▶ [Description of the task]: Convert the lines from the one containing "Click the orange" through the one containing "(x=431, y=88)", both included, into a JSON list of strings, one string per line, with blank lines left out.

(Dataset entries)
[START]

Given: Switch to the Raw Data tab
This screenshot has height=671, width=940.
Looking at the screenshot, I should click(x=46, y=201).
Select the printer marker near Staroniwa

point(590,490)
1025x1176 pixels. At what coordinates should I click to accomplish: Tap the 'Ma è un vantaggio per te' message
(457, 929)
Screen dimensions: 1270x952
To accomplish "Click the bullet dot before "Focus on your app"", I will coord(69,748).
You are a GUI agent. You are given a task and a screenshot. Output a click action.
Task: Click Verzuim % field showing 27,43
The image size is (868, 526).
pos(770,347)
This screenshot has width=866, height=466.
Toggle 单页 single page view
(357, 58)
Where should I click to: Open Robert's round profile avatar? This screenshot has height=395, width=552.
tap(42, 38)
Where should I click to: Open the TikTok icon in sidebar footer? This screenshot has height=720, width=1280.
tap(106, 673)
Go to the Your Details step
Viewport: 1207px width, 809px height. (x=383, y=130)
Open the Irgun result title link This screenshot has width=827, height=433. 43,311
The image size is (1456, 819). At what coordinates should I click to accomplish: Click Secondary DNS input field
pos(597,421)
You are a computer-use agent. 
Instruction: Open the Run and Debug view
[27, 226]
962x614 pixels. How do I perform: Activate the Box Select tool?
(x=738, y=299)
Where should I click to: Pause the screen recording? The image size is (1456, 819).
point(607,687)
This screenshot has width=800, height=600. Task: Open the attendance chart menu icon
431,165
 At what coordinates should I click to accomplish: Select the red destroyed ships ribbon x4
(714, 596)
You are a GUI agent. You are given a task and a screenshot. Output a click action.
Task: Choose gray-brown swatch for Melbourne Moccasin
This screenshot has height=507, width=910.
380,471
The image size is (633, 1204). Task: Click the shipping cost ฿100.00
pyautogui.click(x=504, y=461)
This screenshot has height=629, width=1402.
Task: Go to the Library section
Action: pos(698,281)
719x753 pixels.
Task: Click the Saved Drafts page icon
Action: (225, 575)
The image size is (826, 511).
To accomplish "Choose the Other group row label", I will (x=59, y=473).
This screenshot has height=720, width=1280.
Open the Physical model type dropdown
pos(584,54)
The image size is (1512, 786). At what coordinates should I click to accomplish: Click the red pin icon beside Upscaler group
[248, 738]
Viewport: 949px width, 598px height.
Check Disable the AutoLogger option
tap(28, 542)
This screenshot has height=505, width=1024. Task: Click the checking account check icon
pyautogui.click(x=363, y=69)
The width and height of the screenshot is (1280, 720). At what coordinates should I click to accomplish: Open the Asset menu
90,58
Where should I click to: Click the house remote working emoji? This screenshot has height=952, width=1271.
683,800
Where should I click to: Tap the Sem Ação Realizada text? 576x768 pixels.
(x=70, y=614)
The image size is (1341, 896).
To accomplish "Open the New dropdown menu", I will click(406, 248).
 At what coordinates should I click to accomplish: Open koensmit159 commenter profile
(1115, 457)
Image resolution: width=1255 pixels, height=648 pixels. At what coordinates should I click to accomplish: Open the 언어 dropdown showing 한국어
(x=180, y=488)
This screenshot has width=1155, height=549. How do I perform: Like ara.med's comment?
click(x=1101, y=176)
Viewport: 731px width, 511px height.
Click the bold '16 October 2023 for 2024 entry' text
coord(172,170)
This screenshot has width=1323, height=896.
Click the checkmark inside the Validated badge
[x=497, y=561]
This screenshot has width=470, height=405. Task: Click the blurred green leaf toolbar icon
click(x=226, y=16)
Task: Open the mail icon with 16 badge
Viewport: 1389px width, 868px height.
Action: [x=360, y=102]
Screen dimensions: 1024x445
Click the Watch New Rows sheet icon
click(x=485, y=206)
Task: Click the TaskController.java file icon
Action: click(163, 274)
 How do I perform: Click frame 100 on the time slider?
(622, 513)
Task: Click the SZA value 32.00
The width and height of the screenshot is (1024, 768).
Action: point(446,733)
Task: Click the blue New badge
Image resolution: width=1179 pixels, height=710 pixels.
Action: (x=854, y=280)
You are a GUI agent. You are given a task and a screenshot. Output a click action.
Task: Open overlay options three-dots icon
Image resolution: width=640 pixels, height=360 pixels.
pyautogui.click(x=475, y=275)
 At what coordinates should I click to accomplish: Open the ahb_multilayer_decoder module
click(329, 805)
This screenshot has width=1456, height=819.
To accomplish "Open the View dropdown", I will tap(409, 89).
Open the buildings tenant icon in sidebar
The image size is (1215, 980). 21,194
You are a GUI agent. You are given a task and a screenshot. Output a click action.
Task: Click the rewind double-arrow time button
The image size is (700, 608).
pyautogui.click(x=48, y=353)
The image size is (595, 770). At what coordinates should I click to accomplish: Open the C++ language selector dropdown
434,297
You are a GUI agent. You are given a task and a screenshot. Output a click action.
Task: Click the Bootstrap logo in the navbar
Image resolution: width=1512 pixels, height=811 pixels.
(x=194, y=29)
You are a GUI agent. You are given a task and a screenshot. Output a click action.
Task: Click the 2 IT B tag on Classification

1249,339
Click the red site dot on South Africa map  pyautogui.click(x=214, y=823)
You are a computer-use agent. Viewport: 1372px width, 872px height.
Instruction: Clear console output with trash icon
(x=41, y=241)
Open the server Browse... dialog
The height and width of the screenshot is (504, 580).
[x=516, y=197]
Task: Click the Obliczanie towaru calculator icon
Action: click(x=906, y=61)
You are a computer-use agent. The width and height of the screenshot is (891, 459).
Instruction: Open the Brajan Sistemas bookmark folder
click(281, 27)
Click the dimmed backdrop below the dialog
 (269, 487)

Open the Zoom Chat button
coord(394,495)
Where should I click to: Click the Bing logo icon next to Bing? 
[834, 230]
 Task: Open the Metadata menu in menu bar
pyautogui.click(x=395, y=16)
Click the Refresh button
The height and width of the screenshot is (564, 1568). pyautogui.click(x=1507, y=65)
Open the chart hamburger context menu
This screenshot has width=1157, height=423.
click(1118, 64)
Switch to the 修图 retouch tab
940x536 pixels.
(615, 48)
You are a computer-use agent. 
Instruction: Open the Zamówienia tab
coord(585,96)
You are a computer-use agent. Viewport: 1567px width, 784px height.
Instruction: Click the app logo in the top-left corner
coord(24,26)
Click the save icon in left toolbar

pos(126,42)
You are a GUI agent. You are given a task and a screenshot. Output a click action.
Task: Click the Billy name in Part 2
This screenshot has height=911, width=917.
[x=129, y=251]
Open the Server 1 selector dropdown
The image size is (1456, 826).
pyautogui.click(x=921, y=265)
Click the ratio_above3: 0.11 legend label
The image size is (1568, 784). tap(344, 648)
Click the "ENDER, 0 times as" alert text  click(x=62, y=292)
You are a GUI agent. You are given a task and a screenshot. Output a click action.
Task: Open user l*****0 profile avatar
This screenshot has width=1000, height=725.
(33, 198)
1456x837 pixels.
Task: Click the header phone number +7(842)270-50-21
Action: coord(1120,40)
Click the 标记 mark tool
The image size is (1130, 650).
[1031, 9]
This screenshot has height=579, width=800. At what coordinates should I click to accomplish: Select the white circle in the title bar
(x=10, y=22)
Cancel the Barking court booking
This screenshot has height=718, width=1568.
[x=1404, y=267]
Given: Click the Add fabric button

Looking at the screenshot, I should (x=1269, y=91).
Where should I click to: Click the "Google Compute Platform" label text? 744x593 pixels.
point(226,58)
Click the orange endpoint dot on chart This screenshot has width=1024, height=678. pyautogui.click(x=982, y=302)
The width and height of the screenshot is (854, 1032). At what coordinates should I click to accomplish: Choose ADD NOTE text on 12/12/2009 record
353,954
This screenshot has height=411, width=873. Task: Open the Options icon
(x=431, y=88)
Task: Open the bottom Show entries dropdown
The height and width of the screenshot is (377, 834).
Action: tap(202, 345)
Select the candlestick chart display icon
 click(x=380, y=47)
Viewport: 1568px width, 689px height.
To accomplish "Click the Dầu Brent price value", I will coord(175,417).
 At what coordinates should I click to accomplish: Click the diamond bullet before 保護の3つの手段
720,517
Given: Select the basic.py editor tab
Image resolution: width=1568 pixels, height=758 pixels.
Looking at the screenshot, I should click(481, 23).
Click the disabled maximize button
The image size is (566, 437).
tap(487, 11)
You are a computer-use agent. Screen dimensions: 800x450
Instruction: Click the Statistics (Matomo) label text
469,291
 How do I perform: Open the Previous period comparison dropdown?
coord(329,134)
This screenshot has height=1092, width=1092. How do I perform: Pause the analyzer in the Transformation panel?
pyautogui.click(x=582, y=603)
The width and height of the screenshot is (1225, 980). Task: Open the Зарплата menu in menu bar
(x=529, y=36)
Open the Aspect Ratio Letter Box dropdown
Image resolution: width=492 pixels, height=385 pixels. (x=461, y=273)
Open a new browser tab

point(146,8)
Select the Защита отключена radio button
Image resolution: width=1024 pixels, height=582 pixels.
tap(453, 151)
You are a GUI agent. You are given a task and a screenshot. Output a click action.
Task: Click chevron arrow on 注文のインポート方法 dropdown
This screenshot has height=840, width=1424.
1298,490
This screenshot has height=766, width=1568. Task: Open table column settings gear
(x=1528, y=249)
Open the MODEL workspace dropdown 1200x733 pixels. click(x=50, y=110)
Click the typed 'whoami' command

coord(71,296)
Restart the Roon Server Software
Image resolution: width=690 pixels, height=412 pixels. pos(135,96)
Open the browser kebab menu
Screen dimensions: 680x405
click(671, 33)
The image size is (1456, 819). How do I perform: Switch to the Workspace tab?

[END]

▶ [Complete answer]:
[
  "Click the orange endpoint dot on chart This screenshot has width=1024, height=678. pyautogui.click(x=982, y=302)",
  "The width and height of the screenshot is (854, 1032). At what coordinates should I click to accomplish: Choose ADD NOTE text on 12/12/2009 record",
  "353,954",
  "This screenshot has height=411, width=873. Task: Open the Options icon",
  "(x=431, y=88)"
]